REFLEXIÓN CORDIMARIANA
Sábado, 13 de junio 2026.
REFLEXIÓN CORDIMARIANA
“SOLEMNIDAD DEL INMACULADO CORAZÓN DE MARÍA”
Esta Solemnidad al Inmaculado Corazón de María es honrar el amor puro, la compasión y la vida interior de la Santísima Virgen María.
Se celebra el sábado siguiente a la Solemnidad del Sagrado Corazón de Jesús, simbolizando la unión inseparable entre la Madre y su Hijo como camino seguro hacia Él.
Significa y simboliza la pureza y obediencia. Representando el corazón limpio de pecado y el “Sí” incondicional de María a la Voluntad de Dios, desde la Anunciación hasta la Cruz.

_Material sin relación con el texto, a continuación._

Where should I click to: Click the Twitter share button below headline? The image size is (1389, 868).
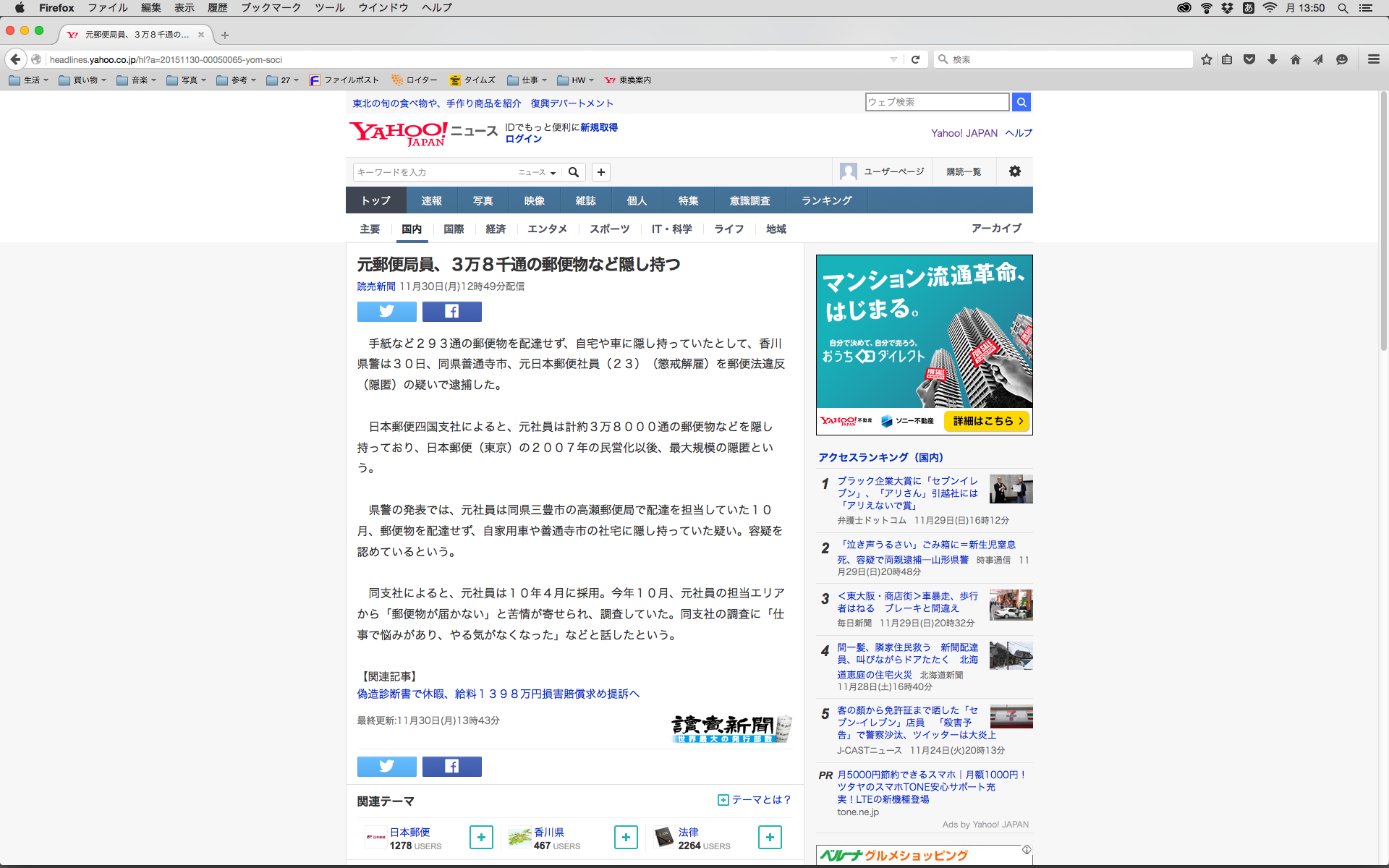point(386,311)
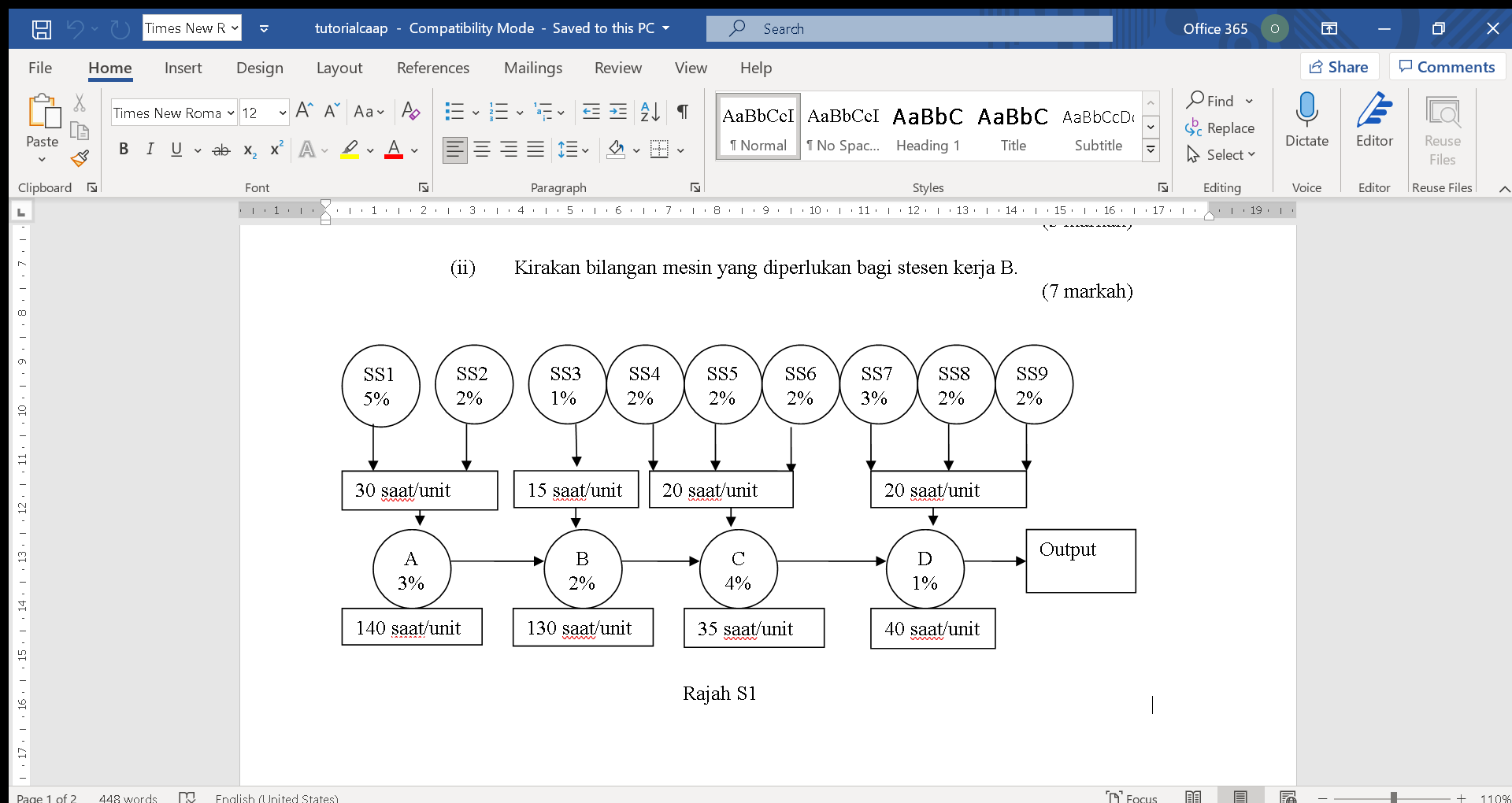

Se representa con un corazón rodeado de llamas (amor de Dios), una corona de rosas (pureza) y a menudo traspasado por una espada o rodeado de espinas, recordando sus dolores y los pecados de la humanidad.
ORIGEN Y DEVOCIÓN
Su origen se debe a San Juan Eudes, sacerdote francés, que promovió esta devoción por el gran amor a la Santísima Virgen en el siglo XVII, cobrando fuerza universal gracias a las apariciones de Nuestra Señora en Fátima, en 1917.
En Fátima, la Virgen María pidió el rezo del Rosario y la Devoción de los Cinco Primeros Sábados (que incluye confesión, comunión y meditación) para ofrecerlos en reparación de las ofensas a su Corazón.
Hacer la Consagración al Inmaculado Corazón de María, es el acto de confiar tu alma y tu vida a María, para que ella te guíe hacia Jesús.
Muchos fieles rezan oraciones a la Virgen María para consolar su corazón y pedir por la conversión de los pecadores.
El Corazón Inmaculado de María, nos enseña la profunda vida interior con la que ella experimentó tanto los gozos como los sufrimientos, permaneciendo igualmente, fiel a Dios, como estamos todos llamados a vivir.
“De María aprendemos a amar a Cristo, su Hijo y el Hijo de Dios…”
De ella aprendemos a ser siempre fieles, a confiar en que la Palabra de Dios se cumplirá en nosotros, que nada es imposible para Dios”.
Cuando honramos al Inmaculado Corazón de María, honramos también a Jesús. Al honrar a la Madre, se honra al Hijo.
María es nuestra Madre, y su corazón de madre es incomparable.
San Luis de Montfort afirmó: “Ni todo el amor de todas las madres alcanzaría a equiparar el amor del Corazón de María por sus hijos”.
“Nunca temas amar demasiado a la
Santísima Virgen María. No hay forma de
amarla más de lo que Jesús la amó”.
San Maximiliano Kolbe decía:
“No debe separarse lo que Dios
ha unido tan perfectamente.
Están tan juntos Jesús y María,
que quien contempla a Jesús, ve a María;
quienquiera que ame a Jesús, ama a María;
toda persona devota de Jesús, es devota de María”.
Madre María Teresa Silva Sandoval
Directora General Misionera Cordimariana.